INPUT FOR THIS TASK:
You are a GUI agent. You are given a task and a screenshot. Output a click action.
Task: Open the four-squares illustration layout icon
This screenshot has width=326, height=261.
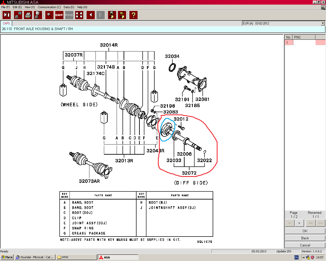click(x=79, y=15)
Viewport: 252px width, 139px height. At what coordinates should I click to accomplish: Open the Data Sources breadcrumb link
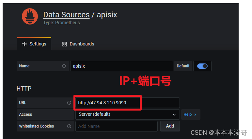pyautogui.click(x=66, y=15)
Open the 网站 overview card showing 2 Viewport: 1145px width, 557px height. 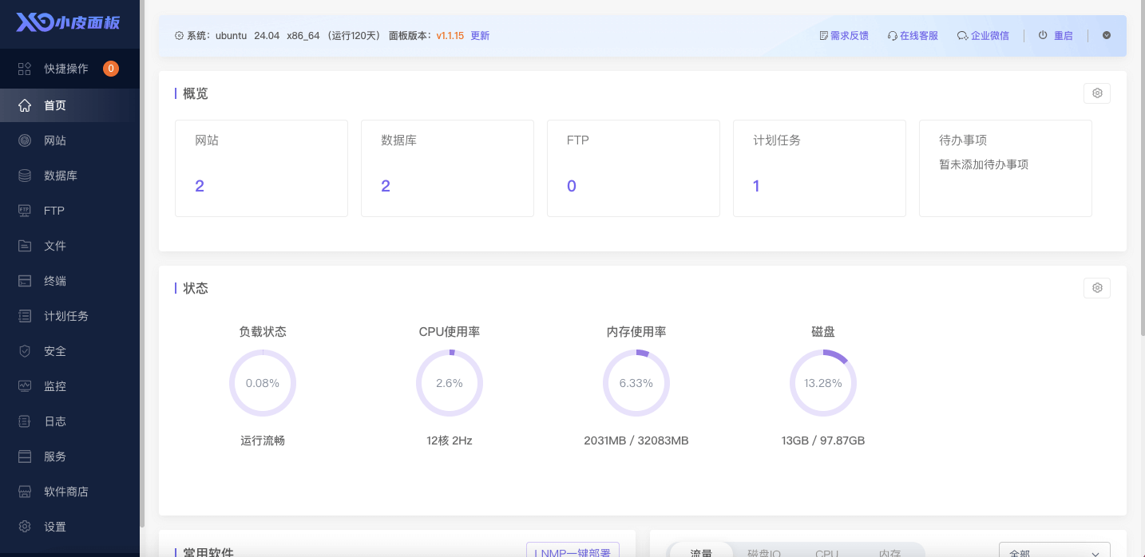261,168
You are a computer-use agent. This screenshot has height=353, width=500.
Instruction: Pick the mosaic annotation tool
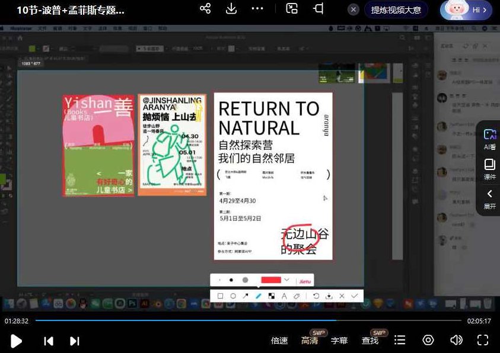coord(270,295)
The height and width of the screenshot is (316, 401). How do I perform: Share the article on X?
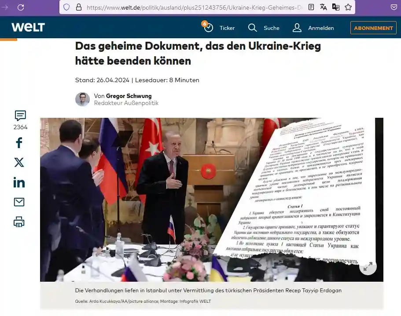click(x=19, y=162)
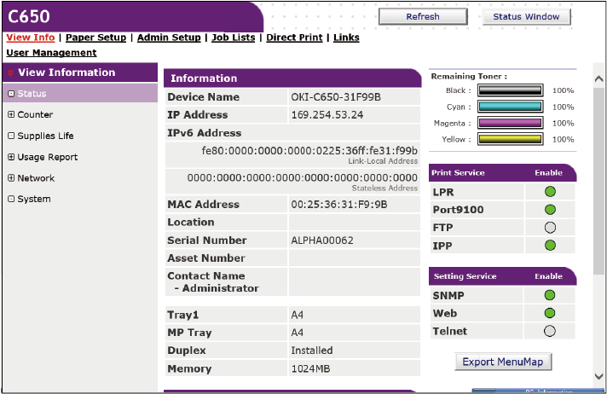Open Supplies Life page
The height and width of the screenshot is (394, 607).
(x=45, y=136)

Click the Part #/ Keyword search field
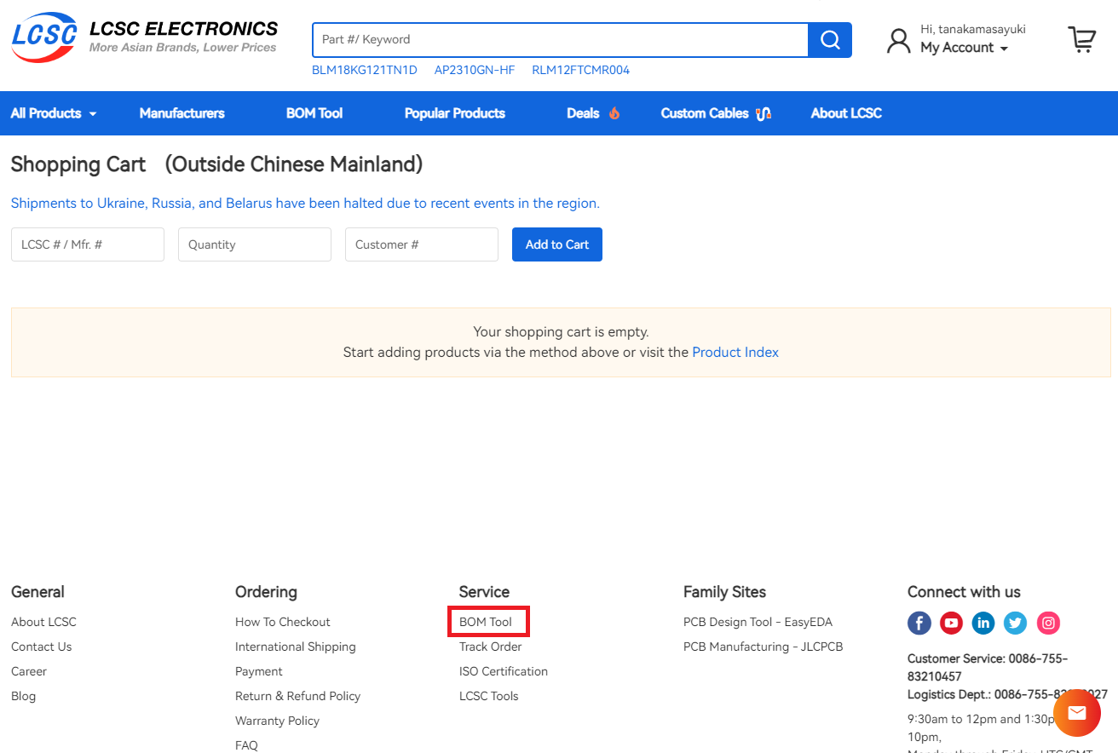tap(560, 40)
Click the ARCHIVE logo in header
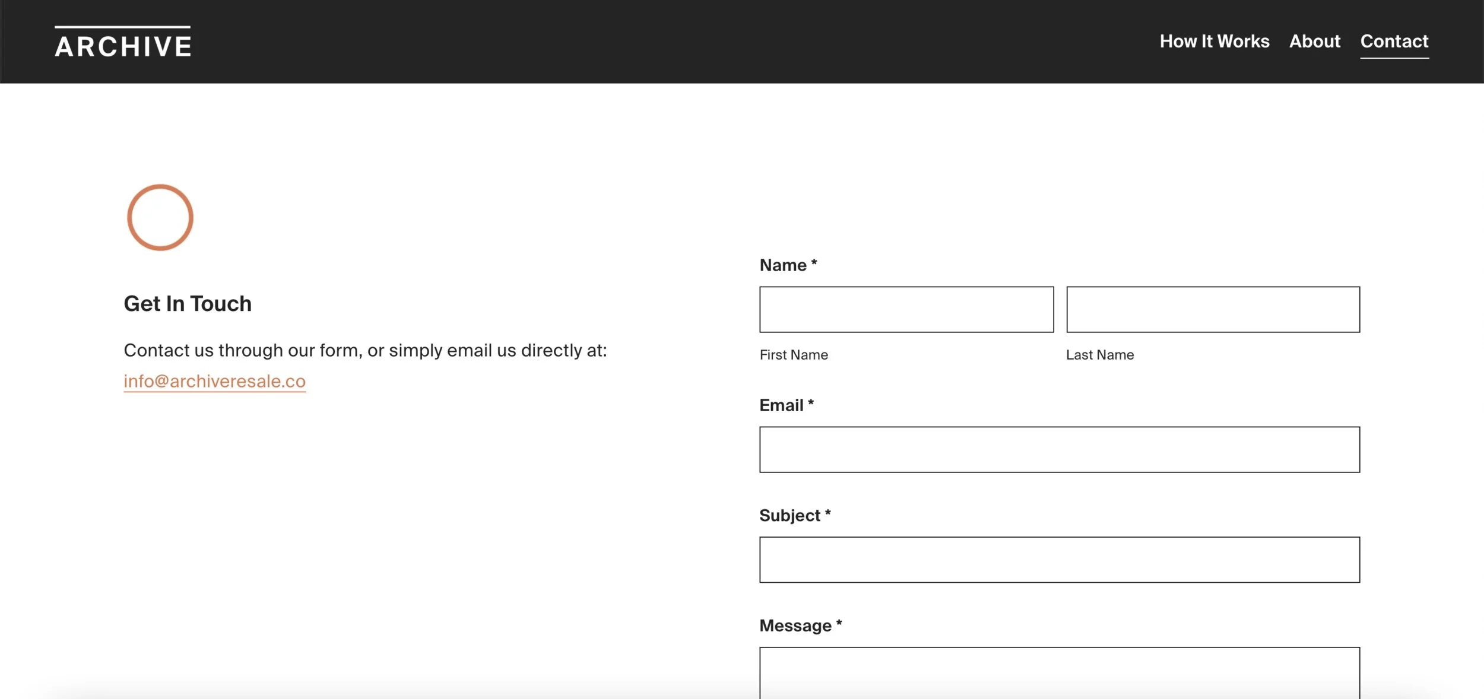The image size is (1484, 699). point(123,43)
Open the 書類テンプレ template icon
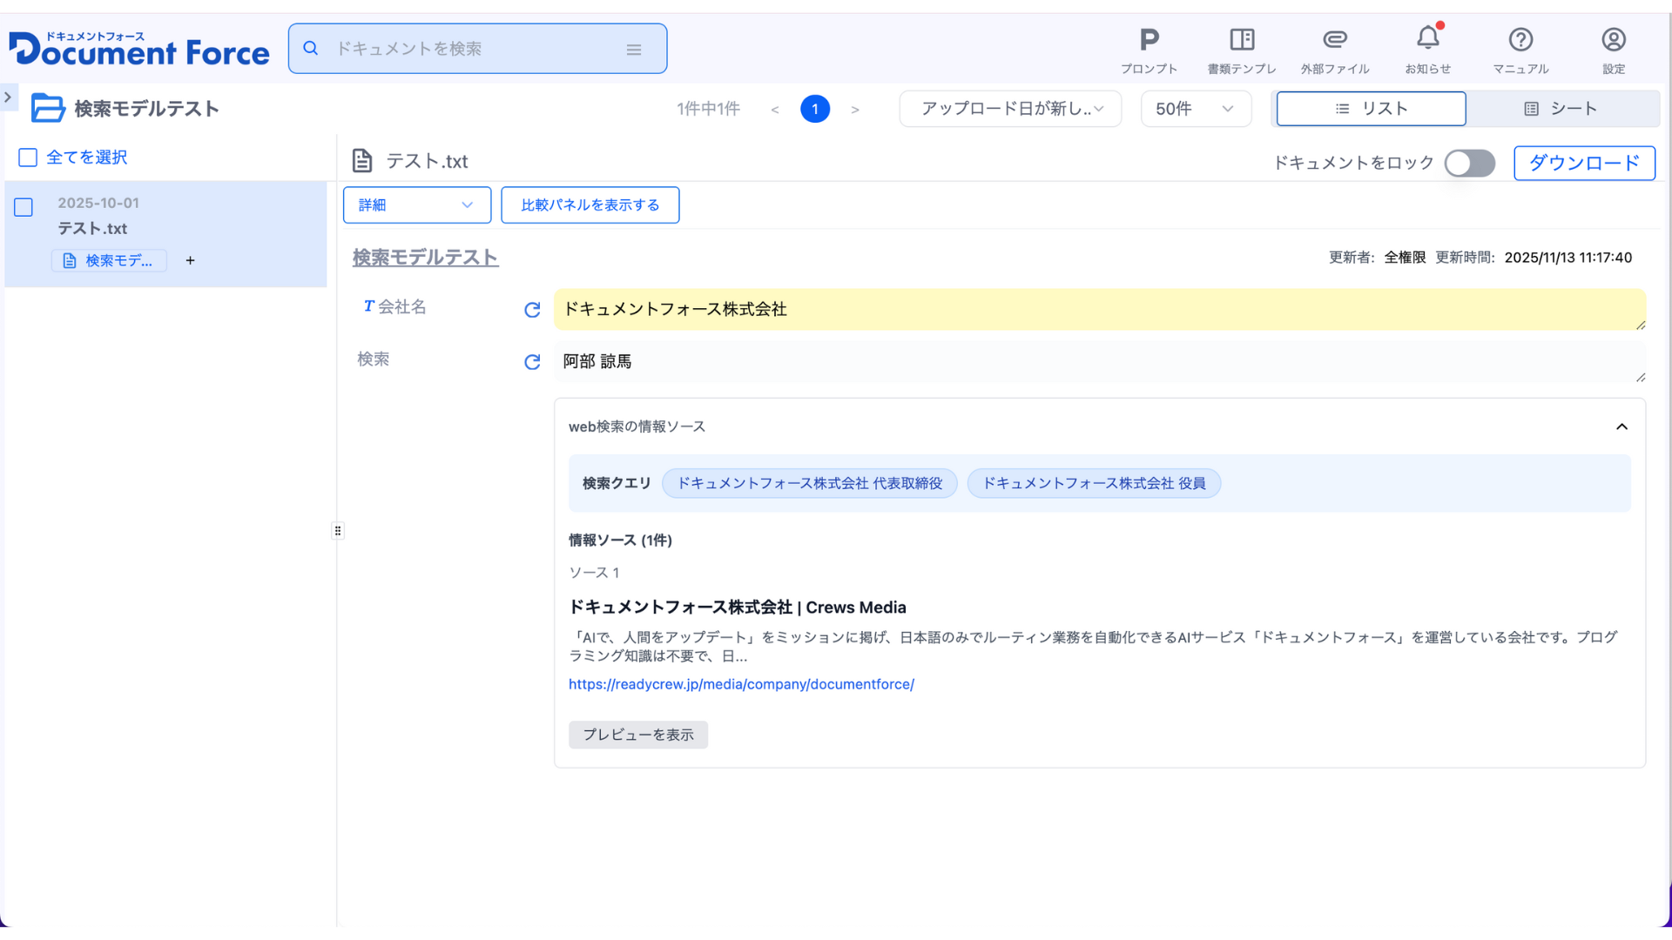The image size is (1672, 940). pyautogui.click(x=1242, y=41)
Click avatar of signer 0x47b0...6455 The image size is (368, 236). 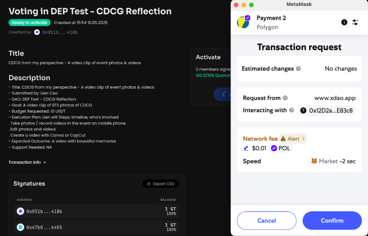click(x=21, y=227)
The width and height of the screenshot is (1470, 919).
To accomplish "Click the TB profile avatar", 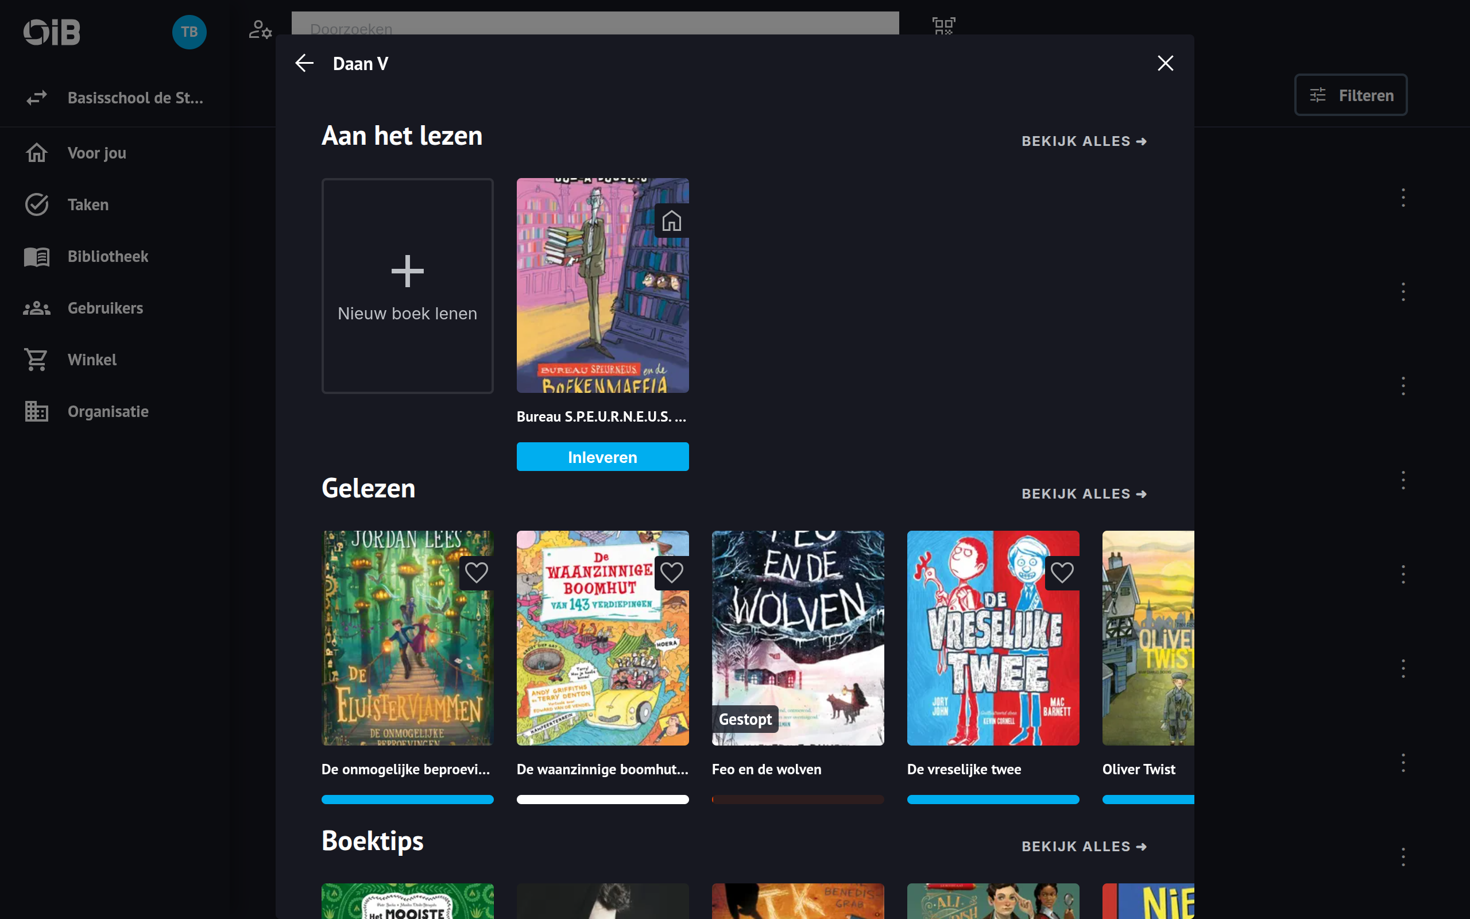I will [x=189, y=32].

PROBLEM DESCRIPTION: Copy out the items word for word, beginning at the start of the items and stopping after the line that contains "click(x=79, y=15)". Leave the pictures out of your copy.

TASK RESPONSE:
You are a GUI agent. You are given a task and a screenshot. Output a click action.
Task: Open the four-squares illustration layout icon
This screenshot has width=326, height=261.
click(x=79, y=15)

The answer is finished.